Initieel had de Moral Majority weinig succes door de grote focus op segregatie en andere racistische thema's.[3] De beweging kende echter groot succes toen het in de tegenaanval ging op enkele feministische overwinningen uit de jaren zeventig en tachtig. Falwell werd een nationaal boegbeeld in de campagne tegen abortus.[1] De beweging sloot zich ook aan bij de strijd van conservatieve activiste Phyllis Schlafly tegen het Equal Rights Amendment, een amendement aan de Amerikaanse constitutie dat het verbood om te discrimineren op basis van iemands geslacht. Schlafly en de Moral Majority beargumenteerden dat dit amendement "het traditioneel gezin zouden vernietigen." Er bestaat hier geen bewijs voor.[5]

Moral Majority bestond uit conservatief christelijke politieke actiegroepen, die zich inzetten voor onderwerpen die volgens de leden van die groep van belang waren voor de handhaving hun christelijke notie van morele wetten. De organisatie was ervan overtuigd dat deze notie door de meerderheid van de Amerikanen werd gedeeld, wat ook de reden was achter de keuze voor de naam van de beweging.
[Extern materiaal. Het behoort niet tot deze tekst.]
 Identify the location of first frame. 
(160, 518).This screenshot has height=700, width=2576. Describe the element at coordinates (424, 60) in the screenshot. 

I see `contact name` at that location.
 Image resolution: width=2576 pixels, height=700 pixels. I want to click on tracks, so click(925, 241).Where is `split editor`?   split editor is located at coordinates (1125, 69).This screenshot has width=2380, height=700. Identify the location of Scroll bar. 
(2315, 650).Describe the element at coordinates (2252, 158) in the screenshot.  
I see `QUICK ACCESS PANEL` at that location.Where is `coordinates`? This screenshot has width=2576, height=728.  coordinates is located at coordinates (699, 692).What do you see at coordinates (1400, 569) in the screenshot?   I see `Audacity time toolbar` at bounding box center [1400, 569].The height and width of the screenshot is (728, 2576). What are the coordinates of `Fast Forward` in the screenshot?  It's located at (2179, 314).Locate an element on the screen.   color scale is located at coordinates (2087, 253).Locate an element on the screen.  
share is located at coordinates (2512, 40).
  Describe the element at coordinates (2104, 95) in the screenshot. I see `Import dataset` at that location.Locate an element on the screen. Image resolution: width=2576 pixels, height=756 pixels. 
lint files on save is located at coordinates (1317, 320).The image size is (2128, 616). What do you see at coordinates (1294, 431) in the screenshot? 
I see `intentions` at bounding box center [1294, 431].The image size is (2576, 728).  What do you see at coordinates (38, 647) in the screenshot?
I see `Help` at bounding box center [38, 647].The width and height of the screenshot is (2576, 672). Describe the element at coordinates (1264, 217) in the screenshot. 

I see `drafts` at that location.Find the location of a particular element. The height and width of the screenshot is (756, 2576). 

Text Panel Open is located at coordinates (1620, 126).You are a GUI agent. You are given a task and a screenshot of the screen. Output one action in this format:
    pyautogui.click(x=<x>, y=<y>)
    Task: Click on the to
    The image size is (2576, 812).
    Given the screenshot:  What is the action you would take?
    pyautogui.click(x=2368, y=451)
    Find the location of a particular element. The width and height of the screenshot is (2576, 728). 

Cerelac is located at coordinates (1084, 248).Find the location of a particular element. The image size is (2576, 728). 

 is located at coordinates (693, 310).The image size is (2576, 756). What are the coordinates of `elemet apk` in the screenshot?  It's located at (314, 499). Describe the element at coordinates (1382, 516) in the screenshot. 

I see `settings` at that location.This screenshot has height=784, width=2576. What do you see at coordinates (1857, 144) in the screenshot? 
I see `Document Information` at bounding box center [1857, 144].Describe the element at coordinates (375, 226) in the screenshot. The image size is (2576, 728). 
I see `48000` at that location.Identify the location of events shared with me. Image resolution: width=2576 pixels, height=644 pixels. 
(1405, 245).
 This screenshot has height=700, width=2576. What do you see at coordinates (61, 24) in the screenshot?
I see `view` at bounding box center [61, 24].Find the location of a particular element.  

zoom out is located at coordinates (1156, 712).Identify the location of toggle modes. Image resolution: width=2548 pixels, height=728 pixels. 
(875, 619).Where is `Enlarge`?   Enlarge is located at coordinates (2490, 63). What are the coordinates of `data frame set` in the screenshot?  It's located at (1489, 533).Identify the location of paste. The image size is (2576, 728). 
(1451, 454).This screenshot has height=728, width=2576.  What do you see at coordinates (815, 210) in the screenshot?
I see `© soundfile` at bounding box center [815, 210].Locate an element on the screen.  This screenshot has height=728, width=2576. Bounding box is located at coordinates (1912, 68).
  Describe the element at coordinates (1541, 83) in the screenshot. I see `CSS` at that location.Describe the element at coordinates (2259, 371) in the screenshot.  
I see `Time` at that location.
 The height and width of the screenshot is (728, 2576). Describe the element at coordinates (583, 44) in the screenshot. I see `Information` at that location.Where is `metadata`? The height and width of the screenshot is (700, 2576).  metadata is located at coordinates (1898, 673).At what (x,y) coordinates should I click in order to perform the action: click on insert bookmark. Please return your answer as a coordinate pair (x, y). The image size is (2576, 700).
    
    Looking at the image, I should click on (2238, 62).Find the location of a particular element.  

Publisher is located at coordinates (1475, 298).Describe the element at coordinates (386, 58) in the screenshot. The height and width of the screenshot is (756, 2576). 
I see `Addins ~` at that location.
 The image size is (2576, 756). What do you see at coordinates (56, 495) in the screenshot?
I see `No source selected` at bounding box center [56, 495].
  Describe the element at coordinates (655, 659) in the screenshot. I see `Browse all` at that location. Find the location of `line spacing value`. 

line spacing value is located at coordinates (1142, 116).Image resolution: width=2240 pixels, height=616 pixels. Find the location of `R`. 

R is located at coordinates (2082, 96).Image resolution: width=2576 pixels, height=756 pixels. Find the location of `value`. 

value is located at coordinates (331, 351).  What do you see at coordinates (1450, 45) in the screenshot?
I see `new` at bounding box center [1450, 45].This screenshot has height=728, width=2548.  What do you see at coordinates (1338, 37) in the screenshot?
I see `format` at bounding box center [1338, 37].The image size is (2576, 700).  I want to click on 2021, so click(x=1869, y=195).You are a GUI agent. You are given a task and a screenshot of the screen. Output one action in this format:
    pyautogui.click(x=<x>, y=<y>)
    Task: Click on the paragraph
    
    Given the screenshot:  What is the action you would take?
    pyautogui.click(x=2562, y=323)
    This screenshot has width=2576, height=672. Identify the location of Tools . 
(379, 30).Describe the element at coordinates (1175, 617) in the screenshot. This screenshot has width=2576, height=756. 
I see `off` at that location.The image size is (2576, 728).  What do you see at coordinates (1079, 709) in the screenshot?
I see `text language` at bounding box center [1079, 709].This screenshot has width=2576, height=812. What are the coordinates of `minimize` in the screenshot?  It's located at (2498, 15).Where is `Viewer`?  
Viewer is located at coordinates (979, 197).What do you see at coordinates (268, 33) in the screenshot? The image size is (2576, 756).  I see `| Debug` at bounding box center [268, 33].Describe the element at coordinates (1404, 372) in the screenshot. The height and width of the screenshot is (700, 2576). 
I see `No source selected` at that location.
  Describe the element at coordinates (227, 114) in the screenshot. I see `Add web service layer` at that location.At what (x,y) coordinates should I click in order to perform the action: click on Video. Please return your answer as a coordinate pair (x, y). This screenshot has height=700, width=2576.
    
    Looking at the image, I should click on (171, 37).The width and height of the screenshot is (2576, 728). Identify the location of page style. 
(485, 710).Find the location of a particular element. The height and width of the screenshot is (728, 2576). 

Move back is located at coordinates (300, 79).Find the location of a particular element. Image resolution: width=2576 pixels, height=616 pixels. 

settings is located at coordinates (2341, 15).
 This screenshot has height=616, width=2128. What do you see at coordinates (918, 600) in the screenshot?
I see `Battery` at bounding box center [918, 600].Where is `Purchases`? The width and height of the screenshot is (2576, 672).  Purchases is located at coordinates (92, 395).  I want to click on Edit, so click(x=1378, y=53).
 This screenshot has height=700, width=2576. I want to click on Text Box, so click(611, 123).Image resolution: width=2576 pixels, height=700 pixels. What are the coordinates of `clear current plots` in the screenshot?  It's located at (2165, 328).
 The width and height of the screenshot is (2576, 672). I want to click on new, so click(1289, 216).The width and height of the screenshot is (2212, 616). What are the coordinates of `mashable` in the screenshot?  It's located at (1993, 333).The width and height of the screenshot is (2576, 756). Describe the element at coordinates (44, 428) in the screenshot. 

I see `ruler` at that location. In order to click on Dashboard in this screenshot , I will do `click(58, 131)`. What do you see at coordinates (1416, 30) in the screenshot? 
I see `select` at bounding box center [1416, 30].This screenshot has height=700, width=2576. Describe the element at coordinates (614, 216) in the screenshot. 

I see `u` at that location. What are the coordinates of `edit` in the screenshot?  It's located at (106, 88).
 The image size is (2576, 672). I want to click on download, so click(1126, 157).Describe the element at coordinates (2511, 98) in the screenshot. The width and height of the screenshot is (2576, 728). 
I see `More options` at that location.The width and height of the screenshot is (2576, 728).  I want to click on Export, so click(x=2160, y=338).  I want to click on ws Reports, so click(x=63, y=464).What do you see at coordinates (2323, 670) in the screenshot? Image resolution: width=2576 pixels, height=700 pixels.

Zij claimden dat de Verenigde Staten in een cultuurstrijd verwikkeld waren tussen goddeloze progressieven en christelijke conservatieven.[6] De achterban van de organisatie bestond al snel uit miljoenen leden, wat Moral Majority tot een van de grootste conservatieve lobbygroepen in de Verenigde Staten maakte. Naar verluidt bezorgde de organisatie Ronald Reagan twee derde van de blanke evangelicale stemmen tijdens de presidentsverkiezingen in 1980, waarin Reagan de Democratische kandidaat en zittende president, Jimmy Carter, versloeg.[7]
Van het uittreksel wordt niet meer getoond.